Just like medical insurance, a dental plan may or may not cover conditions that existed before the patient enrolled in the plan. This includes plans that have “missing tooth” exclusion. Benefits will not be paid for replacing a tooth that was missing prior to the effective date of coverage. Even though your plan may not cover certain conditions, treatment may still be necessary.
A dental plan may not cover certain procedures or preventive treatments. Some plans exclude certain dental treatments such as sealants, implants, pre-existing conditions, adult orthodontics, specialist referrals and other dental needs. Some also exclude coverage if the procedure was provided by a dentist who is a family member. This does not mean that these treatments are unnecessary. Patients need to be aware of the exclusions and limitations in their treatment plan but should not let those factors determine their treatment decisions. Your dentist can help you decide what type of treatment is best for you.
Plan Frequency Limitations
Certain procedures may simply not be covered as often as necessary for optimal oral health. A common example might be a plan that pays for tooth cleaning only twice a year even though a particular patient may require cleaning every three months. Other plans, for instance, will only pay for sealants once in a lifetime, when generally sealants only last between 5 and 10 years. Limitations may vary depending on the contract purchased. Limitations in coverage are the result of the financial commitment the plan sponsor has agreed to make and the benefits the third-party payer will offer for the commitment.
Not Dentally Necessary
The plan provides benefits for those services and materials that they consider to be dentally necessary and meet generally accepted standards of care.
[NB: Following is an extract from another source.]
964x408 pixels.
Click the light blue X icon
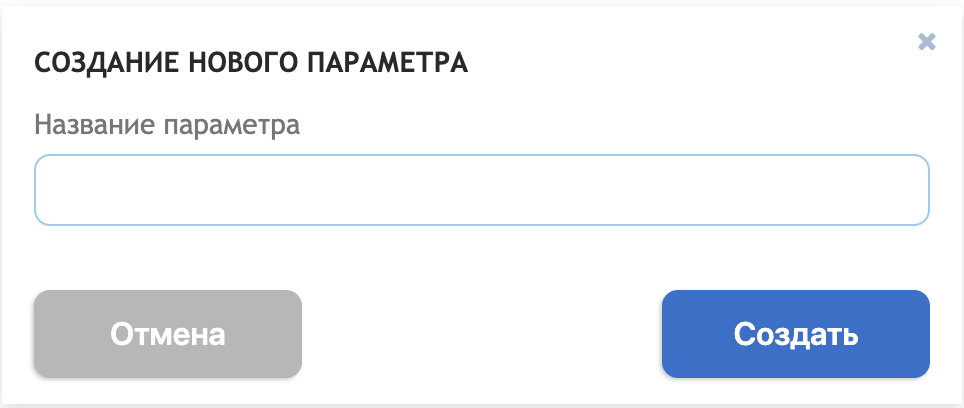click(926, 42)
Based on the information your dentist submits, the services may not appear to meet plan criteria and no benefit may be allowed. You or your dentist can appeal the benefit decision by submitting relevant information. The claim, along with the submitted information should be reviewed by the plans dental consultant.
To keep the premium costs down, insurance carriers will incorporate cost-control measures into the plan design. By incorporating cost-control measures during the claims adjusting process, many times benefits are reduced or not paid at all. Some of the more common cost-control measures are:
Bundling — This is the systematic combining of distinct dental procedures by third-party payers that result in a reduced benefit for the patient. A common example of bundling is when bitewing and periapical radiographs are combined and paid as a full mouth series of x-rays. The full mouth series is then subject to the plans limitations of allowing benefits, usually, once every five years for these x-rays.
Downcoding — this is the practice of third-party payers in which the benefit code has been changed to a less complex and/or lower cost procedure than was reported except where delineated in contract agreements. An example is when the code for debridement is changed to the code for a prophylaxis.
Alternative Benefit — The dental plan may only allow benefits for the least expensive treatment for a condition. For example, the dentist may recommend a resin composite filling (white filling) on a posterior tooth (back tooth), but the insurance may only offer reimbursement for an amalgam filling (silver filling). As in the case of exclusions, patients should base treatment decisions on their dental needs, not on their dental benefit coverage. In many instances, the least expensive alternative is not always the best option.